Besty: "Not really."

Another dream dies a slow and agonizing death.

Anyway, there is so much crap on TV that I think we ought to be able to come up with more stuff that is, like, good. I think about it constantly.

What if there was a show just about dreams people had. I'd call it "Dreams." You could have a new cast every week - like the old Twilight Zone - so production costs would be reasonable. You'd give a lot of actors, directors and writers work, so they should be happy. It's like a blank canvas; you could have raucously funny episodes and then serious episodes so you could win Emmy Awards and People's Choice Awards. (Although I never understood the People's Choice Awards. I mean, who the %$#@ is the Hollywood Foreign Press, anyway? Are they "the People"? I didn't vote for them, and neither did you. They are foreigners!. Who cares what they think? But I digress.)

The cool thing is that - say, unlike LOST - it doesn't have to make sense BECAUSE IT IS A *&^ %$#@ DREAM!

For years growing up I had this dream I could fly. Not like in Heroes. More like I would flap my arms like a bird to get off the ground (but it seemed perfectly natural) and then mostly I'd glide around like a hawk - only with a smaller nose. I had this real sensation of flight when I would wake up (which usually occurred shortly after I crashed). Man, I loved that dream. Too bad they don't have DVR for your dreams.

That's why it's a bloody good idea for a show. Just imagine the material you'd have to work with. You wouldn't even have to rely on writers. You could set up a web site and people could send in their dreams and you would pay them like $25,000 and the writers could take it and make a good, tight script and they could cast good looking people to play you, and then when you went to a bar people would say, "Hey, didn't [insert good looking actor/actress' name here] play you on Dreams last night?"

And you could go, "Yeah, but he/she is a lot shorter [because everyone in Hollywood except Tim Robbins is a dwarf]."

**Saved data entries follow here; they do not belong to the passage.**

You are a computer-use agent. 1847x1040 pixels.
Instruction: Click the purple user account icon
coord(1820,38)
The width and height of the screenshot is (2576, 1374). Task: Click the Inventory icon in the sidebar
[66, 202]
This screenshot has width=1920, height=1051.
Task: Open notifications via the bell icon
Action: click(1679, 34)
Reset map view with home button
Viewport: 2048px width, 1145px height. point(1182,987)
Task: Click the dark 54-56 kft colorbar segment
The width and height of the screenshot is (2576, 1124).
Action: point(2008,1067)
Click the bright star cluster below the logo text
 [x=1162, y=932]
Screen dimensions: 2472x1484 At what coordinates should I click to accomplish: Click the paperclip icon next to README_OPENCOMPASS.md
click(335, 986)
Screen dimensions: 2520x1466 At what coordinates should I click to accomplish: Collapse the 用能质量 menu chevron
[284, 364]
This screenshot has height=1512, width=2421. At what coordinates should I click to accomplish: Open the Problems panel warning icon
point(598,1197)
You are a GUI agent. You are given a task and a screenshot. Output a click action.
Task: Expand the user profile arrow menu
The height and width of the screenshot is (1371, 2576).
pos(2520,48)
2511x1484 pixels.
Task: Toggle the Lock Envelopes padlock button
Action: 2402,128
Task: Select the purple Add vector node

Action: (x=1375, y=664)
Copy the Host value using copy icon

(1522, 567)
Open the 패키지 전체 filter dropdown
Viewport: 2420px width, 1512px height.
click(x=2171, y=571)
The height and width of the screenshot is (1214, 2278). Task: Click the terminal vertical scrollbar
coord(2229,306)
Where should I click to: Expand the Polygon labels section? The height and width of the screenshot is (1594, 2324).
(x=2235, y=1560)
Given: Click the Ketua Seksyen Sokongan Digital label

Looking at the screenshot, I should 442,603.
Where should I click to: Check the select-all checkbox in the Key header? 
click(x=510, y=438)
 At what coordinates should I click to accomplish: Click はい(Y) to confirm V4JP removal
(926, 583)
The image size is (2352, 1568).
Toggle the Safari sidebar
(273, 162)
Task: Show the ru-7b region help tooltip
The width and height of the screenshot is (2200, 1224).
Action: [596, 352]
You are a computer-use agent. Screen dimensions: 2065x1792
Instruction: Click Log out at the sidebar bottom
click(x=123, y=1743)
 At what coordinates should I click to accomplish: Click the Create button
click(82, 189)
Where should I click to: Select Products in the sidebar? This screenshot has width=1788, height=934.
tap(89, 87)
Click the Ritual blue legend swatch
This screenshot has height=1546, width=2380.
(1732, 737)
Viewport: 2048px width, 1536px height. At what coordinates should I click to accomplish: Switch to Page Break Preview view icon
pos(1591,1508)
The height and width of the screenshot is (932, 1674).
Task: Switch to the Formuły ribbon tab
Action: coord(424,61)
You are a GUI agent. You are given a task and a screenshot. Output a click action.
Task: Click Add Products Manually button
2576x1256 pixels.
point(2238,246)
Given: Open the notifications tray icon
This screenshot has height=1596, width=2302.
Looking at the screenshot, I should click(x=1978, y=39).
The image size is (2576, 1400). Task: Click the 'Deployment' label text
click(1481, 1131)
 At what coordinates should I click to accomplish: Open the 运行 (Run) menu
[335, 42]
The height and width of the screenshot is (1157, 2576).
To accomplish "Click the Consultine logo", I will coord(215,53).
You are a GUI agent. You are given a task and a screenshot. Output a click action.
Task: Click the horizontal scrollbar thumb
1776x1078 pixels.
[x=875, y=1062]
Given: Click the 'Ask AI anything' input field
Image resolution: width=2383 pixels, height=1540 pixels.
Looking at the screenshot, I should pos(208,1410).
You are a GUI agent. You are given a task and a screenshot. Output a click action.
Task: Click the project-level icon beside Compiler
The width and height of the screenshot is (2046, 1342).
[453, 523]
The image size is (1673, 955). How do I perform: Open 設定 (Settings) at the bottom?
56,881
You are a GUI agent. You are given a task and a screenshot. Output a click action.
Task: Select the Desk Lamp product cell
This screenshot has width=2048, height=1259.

And then everyone would buy you drinks.

That's it.

I am writing HBO write now.

This is now copyrighted.

1 comment:

Kathryn Lee said...

in my dreams, i can only fly if i build up enough static electricity by standing next to these odd trash-can-looking-devices. I want Diane Lane to play me and her husband can play himself, except...he's my husband now. but in reality. screw the dream.